Cloze Task

What it is

The cloze task is a reading comprehension exercise where certain words are masked (replaced with [MASK]) and must be predicted from context. Originally a cognitive psychology task, cloze became a standard pre-training objective for neural language models like BERT. The task encourages learning of semantic and syntactic understanding without requiring labeled data.

[illustrate: Text with masked token; model predicting from context; showing correct and incorrect predictions with probabilities]

How it works

Masking: Randomly select tokens (typically 15% of input) and replace with [MASK]
Prediction: Model predicts original token from context
- Input: “The [MASK] sat on the mat”
- Target: Predict “cat”
Loss: Cross-entropy loss on masked tokens only
Scaling: Pre-train on large corpus; fine-tune on downstream tasks

Example

# Pre-training cloze task
Original: "The quick brown fox jumps over the lazy dog"

Masked (15%): "The quick [MASK] fox [MASK] over the lazy dog"

Predictions:
  Position 2 (brown): P(brown)=0.8, P(red)=0.05, ...
  Position 4 (jumps): P(jumps)=0.75, P(runs)=0.1, ...

Loss = -log P(brown) - log P(jumps) + ...

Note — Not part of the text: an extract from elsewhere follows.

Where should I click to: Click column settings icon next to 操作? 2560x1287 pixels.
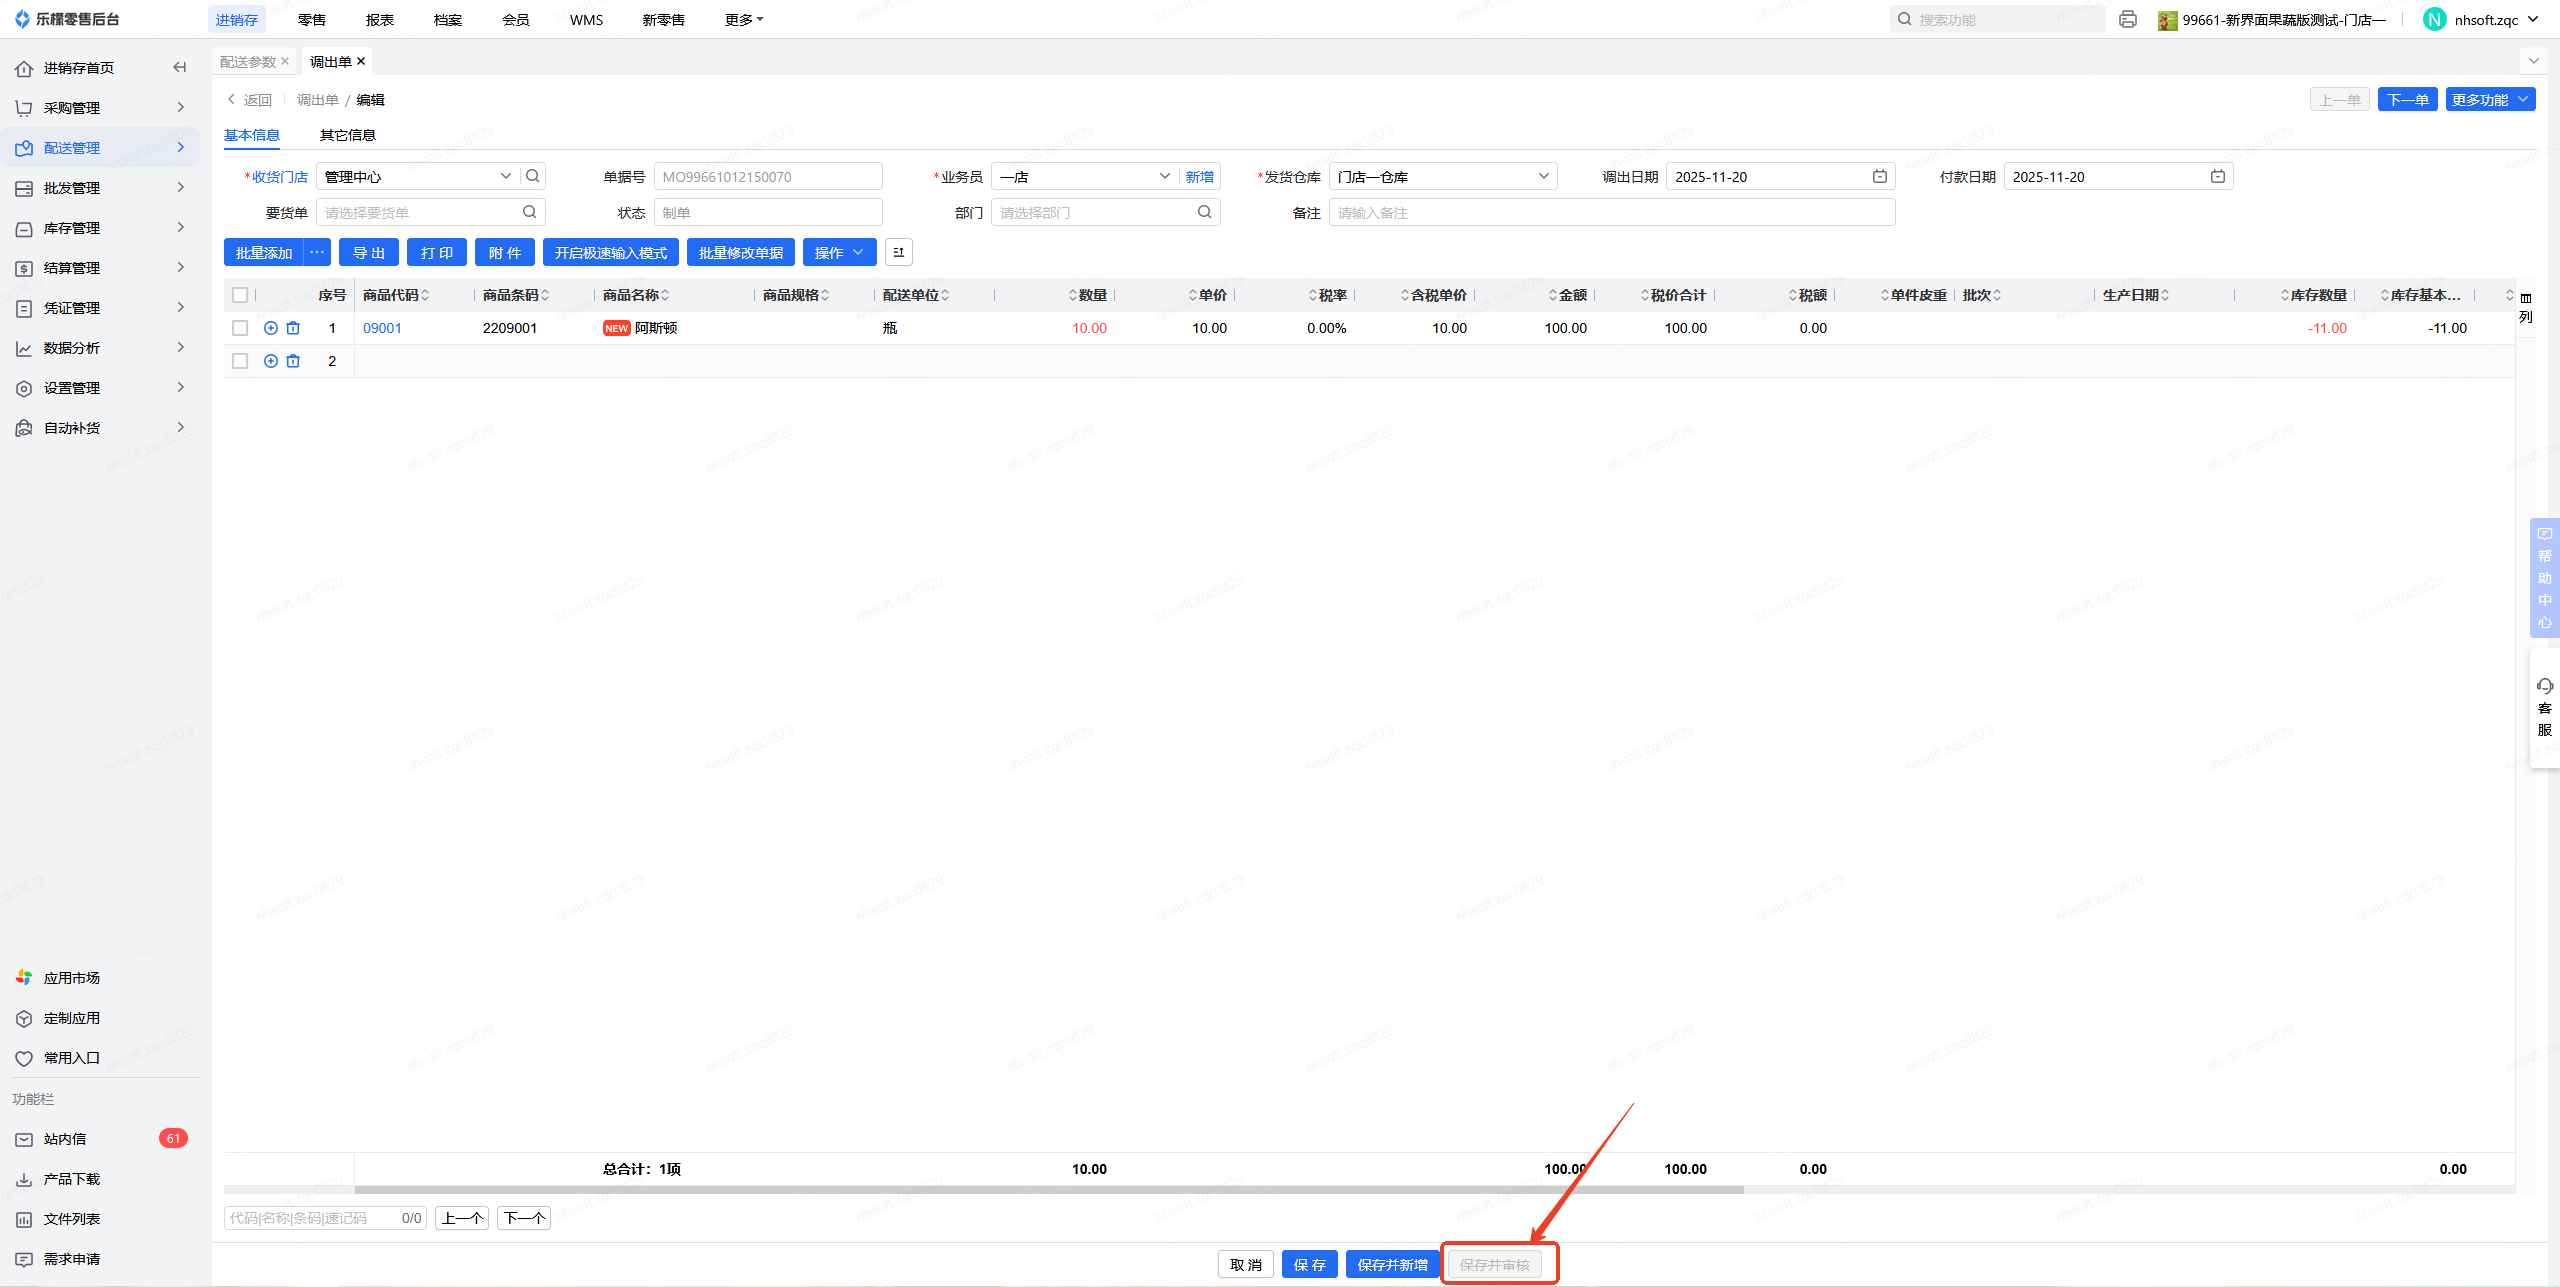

# Downstream task fine-tuning
Same model, new task: sentiment classification

Variants and history

Cloze task dates to psychology (1953). BERT (Devlin et al., 2018) popularized masked language modeling in NLP. RoBERTa improved masking strategies. ELECTRA used replaced token detection (more challenging than cloze). XLNet used autoregressive masking for directional context. Cloze remains a fundamental pre-training objective, competitive with causal language modeling.

When to use it

Use cloze objective for:

Pre-training bidirectional encoders (BERT-style)
Unsupervised learning from unlabeled text
When bidirectional context is important (understanding, not generation)
Improving transfer learning to understanding tasks
Domain-adaptive pre-training

Cloze is useful for understanding tasks but suboptimal for generation (autoregressive objectives better). Hybrid approaches combine cloze and causal objectives.